Conservative, Malay supremacist voices were muted at the UMNO general assembly in Kuala Lumpur, which ended on Saturday, as the party put on a show of unity four years after the ruling coalition it leads suffered its worst setback at the polls.
But warnings by some party leaders of street violence if the opposition loses and social chaos if it wins were a reminder of tensions between moderate and conservative forces within UMNO that could cost Najib at the polls.
“I think he (Najib) is learning from the mistakes of Mitt Romney,” said Saifuddin Abdullah, a member of parliament and leading UMNO reformist.
“He was saying that our long record of service is not enough. We must look at the demographics,” he added, referring to a surge in the number of young voters who have no memory of race riots in 1969 that traumatised the multi-ethnic nation.
A majority in the ethnic Malay party still don’t understand or accept the new reality that has led Najib to push reforms, said Saifuddin.
The ruling Barisan Nasional (BN) coalition, anchored by UMNO, suffered the worst setback in its 55-year rule in 2008 when it lost its two-thirds parliamentary majority along with five state governments. Many urban voters and minority ethnic Chinese have deserted the BN, giving the opposition hope, albeit slim, of winning power.
Najib, who took power in 2009, has responded by appealing to Malaysia’s growing middle class, rolling back colonial-era security laws, loosening media rules, and taking limited steps to end pro-Malay policies that have been a bedrock of UMNO rule.
In an interview with Reuters on Thursday, former prime minister Mahathir Mohamad, still an influential figure within UMNO and a leading conservative voice, reaffirmed his opposition to Najib’s replacement of the draconian Internal Security Act.
“I think where the party has failed is in explaining why in the first place there were such laws and why we need such laws in this country,” the 87-year-old, who ruled from 1981 to 2003, said at his office high in Kuala Lumpur’s Petronas Towers.
ECONOMY - UMNO‘S BEST HOPE
Mahathir said the current government was weak and “subject to pressure” because of its poor 2008 performance.
“Now of course the Malays have come back partly (to UMNO) but the Chinese have discovered that they could actually be a very strong factor in the election,” he said. “With the Malays divided, their votes will be the decisive votes.”
Najib has made efforts to attract Chinese voters, who make up more than a quarter of Malaysians and dominate the economy, but polls show them still drifting away from the coalition.
The coalition’s best hopes of winning the election may be Malaysia’s robust economy and the relatively high approval rating of Najib, the 59-year-old son of a former prime minister.
In his opening assembly speech, Najib told cheering delegates that opposition leader Anwar Ibrahim had a “forked tongue” and would jeopardize the economy by running up debt and turning it into an Asian version of Greece within three years.
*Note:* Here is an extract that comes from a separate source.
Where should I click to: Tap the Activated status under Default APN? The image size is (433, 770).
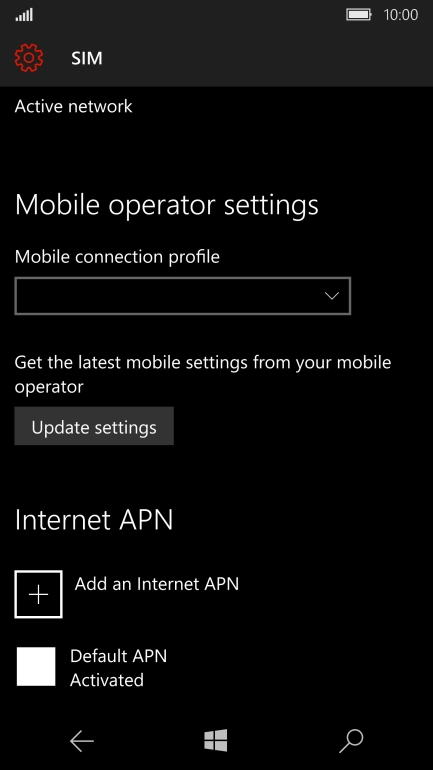point(107,680)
“At such a time, the economic management of our country will no longer be in the hands of the elected government but passed on to the hands of international institutions. Is this what we want?” he said.
But he faced appeals to sharply increase the share of wealth held by Malays, who form about 55 percent of the population.
Shahrizat Abdul Jalil, the head of UMNO’s womens’ wing, called on the government to “ensure that Malays control half of the country’s wealth,” compared to about 23 percent equity ownership now. She also drew controversy for saying that UMNO losing power could cause a repeat of the bloody 1969 riots.
Despite a hefty financial advantage over the opposition and the power of incumbency, the BN has been unable to erode support for the opposition alliance, said Ooi Kee Beng, deputy director at Singapore’s Institute of Southeast Asian Studies. Najib’s apparent indecisiveness over the election date has now lost the element of surprise for his coalition.
“It’s a huge advantage and he hasn’t been able to play it; now it’s so late the advantage has gone,” said Ooi.
Mahathir was widely seen as helping to push out Najib’s predecessor after the 2008 election, and could again play a crucial behind-the-scenes role if the prime minister fails to improve on that result. He told Reuters that an improvement on the BN’s 2008 seat tally was a minimum requirement for Najib.
“Of course he has to perform better than the previous government, and I think he will do,” said Mahathir.